Natalia Rahman

Personal information
- Nationality: Australia
- Born: 24 July 1982 (age 43) Melbourne, Victoria, Australia
- Height: 1.61 m (5 ft 3+1⁄2 in)
- Weight: 50 kg (110 lb)

Sport
- Sport: Shooting
- Event: Skeet
- Club: Frankston Australian Clay Target Club
- Coached by: Goran Rahman

Medal record
Women's shooting
Representing Australia
Commonwealth Games
| Gold medal – first place | 2002 Manchester | Skeet pairs |
| Silver medal – second place | 2002 Manchester | Skeet |
| Gold medal – first place | 2006 Melbourne | Skeet pairs |

= Natalia Rahman =

Australian sport shooter (born 1982)

Natalia Rahman (born 24 July 1982 in Melbourne, Victoria) is an Australian sport shooter. She won a gold and silver medal in the women's skeet shooting, at the 2002 Commonwealth Games, a gold medal at the 2006 Commonwealth Games, coincidentally in her home city, accumulating a score of 90 targets.

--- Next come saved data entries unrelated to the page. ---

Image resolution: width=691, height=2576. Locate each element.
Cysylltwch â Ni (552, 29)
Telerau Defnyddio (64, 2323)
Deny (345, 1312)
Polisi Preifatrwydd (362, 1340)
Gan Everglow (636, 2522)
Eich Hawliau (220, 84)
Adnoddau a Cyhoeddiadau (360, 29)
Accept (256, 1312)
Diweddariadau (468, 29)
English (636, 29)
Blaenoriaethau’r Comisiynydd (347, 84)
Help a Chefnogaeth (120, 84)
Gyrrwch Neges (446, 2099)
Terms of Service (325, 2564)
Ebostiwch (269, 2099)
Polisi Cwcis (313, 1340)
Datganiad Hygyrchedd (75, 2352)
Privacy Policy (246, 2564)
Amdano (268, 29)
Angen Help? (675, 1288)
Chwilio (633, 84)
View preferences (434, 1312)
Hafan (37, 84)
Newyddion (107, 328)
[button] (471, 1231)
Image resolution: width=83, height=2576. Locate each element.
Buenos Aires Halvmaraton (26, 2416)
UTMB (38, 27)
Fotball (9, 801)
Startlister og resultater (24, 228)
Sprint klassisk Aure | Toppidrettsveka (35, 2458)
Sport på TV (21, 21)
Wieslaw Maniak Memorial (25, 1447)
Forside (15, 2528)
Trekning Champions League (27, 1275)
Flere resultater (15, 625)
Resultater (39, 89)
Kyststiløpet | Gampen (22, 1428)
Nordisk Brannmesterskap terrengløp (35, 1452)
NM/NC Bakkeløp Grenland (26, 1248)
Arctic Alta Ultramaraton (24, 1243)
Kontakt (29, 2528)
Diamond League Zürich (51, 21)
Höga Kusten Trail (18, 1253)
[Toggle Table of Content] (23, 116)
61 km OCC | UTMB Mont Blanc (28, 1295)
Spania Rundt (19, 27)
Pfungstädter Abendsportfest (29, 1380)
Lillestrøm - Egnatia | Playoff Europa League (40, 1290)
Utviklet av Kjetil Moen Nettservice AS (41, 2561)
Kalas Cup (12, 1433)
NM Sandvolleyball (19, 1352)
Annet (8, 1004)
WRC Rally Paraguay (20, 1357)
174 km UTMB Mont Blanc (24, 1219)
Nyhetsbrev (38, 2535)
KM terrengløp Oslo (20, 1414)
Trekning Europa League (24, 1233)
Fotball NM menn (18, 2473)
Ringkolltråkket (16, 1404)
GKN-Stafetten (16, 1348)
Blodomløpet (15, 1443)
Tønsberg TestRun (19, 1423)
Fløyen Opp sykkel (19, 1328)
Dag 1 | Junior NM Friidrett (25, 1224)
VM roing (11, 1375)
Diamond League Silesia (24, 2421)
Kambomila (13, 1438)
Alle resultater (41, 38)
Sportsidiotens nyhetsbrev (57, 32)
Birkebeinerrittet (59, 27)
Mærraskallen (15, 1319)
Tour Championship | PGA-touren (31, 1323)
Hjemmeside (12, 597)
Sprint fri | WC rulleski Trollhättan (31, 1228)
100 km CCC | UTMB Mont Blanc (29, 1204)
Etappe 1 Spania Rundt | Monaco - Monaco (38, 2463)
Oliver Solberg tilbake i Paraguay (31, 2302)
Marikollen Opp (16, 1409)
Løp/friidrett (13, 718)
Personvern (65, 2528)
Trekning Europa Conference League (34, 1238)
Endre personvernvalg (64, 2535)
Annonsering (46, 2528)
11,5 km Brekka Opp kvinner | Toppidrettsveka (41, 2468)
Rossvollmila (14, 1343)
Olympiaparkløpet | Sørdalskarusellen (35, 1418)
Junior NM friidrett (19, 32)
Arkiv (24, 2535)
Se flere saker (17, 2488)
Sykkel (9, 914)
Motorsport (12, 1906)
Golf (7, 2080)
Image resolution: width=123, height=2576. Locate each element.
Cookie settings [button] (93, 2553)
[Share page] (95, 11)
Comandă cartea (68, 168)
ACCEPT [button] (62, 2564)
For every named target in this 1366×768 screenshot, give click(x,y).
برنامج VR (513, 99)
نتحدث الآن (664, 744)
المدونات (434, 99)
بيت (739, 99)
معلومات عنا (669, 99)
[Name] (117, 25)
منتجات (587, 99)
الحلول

She has also won a bronze medal for Australia at the world cup in Shanghai (and to date remains the only female skeet shooter to win a medal for Australia at a World Cup or World Championships), and bronze medal at the World Championships in Cairo, and silver medal at the World Championships in Finland. Rahman is also the sister of two-time Olympian Paul Rahman (2004 and 2008), and the daughter of her personal coach Goran Rahman.

Rahman represented Australia at the 2008 Summer Olympics in Beijing, where she competed in women's skeet shooting. She placed eleventh in the qualifying rounds of the event by two points behind Romania's Lucia Mihalache from the final attempt, with a total score of 66 targets.